**** Dataset

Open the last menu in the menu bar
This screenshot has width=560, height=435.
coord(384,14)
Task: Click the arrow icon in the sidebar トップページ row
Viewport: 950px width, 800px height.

********

## Description of the task
Set down only these lines, exactly: the one containing "Task: Click the" and each line after it through the end of the entries above.

## Task answer
Task: Click the arrow icon in the sidebar トップページ row
Viewport: 950px width, 800px height.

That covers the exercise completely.